** Opening Exercise inputs block **

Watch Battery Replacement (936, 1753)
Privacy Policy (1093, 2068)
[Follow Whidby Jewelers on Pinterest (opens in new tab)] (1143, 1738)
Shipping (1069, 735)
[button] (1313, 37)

** Closing Exercise inputs block **

Assignment:
Take the lines above from the one holding "[Follow Whidby Jewelers" to the last and output them exactly.

Finished task:
[Follow Whidby Jewelers on Pinterest (opens in new tab)] (1143, 1738)
Shipping (1069, 735)
[button] (1313, 37)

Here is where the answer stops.